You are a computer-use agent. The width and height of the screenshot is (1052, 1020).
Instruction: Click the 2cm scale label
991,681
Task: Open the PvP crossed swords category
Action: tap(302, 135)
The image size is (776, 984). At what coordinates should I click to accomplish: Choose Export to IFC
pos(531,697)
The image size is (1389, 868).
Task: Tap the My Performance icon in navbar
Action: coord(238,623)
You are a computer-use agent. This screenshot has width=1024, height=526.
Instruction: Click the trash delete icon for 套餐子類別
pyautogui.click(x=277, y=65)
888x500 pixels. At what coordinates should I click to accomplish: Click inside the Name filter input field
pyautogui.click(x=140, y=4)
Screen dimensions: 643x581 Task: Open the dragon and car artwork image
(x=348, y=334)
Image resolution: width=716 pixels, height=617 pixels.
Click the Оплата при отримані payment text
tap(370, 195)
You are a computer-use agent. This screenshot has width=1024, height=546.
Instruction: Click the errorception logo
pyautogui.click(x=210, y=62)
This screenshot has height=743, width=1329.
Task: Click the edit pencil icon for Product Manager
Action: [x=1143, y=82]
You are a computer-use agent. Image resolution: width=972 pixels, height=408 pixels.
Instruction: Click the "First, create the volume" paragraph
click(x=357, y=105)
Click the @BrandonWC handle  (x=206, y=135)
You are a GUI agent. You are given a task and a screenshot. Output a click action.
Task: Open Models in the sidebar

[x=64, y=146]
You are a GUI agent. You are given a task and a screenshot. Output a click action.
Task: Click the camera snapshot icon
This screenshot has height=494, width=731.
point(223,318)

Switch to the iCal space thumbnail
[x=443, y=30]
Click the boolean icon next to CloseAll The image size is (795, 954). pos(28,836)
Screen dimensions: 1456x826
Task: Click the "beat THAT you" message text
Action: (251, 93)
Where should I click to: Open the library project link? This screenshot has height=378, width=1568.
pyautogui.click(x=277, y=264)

TASK ITEM
Out of the entries above, write out only the lines between the line holding "Instruction: Click the 2cm scale label" and the line holding "You are a computer-use agent. Image", inclusive, each exactly as given.

EXERCISE OUTPUT
Instruction: Click the 2cm scale label
991,681
Task: Open the PvP crossed swords category
Action: tap(302, 135)
The image size is (776, 984). At what coordinates should I click to accomplish: Choose Export to IFC
pos(531,697)
The image size is (1389, 868).
Task: Tap the My Performance icon in navbar
Action: coord(238,623)
You are a computer-use agent. This screenshot has width=1024, height=526.
Instruction: Click the trash delete icon for 套餐子類別
pyautogui.click(x=277, y=65)
888x500 pixels. At what coordinates should I click to accomplish: Click inside the Name filter input field
pyautogui.click(x=140, y=4)
Screen dimensions: 643x581 Task: Open the dragon and car artwork image
(x=348, y=334)
Image resolution: width=716 pixels, height=617 pixels.
Click the Оплата при отримані payment text
tap(370, 195)
You are a computer-use agent. This screenshot has width=1024, height=546.
Instruction: Click the errorception logo
pyautogui.click(x=210, y=62)
This screenshot has height=743, width=1329.
Task: Click the edit pencil icon for Product Manager
Action: [x=1143, y=82]
You are a computer-use agent. Image resolution: width=972 pixels, height=408 pixels.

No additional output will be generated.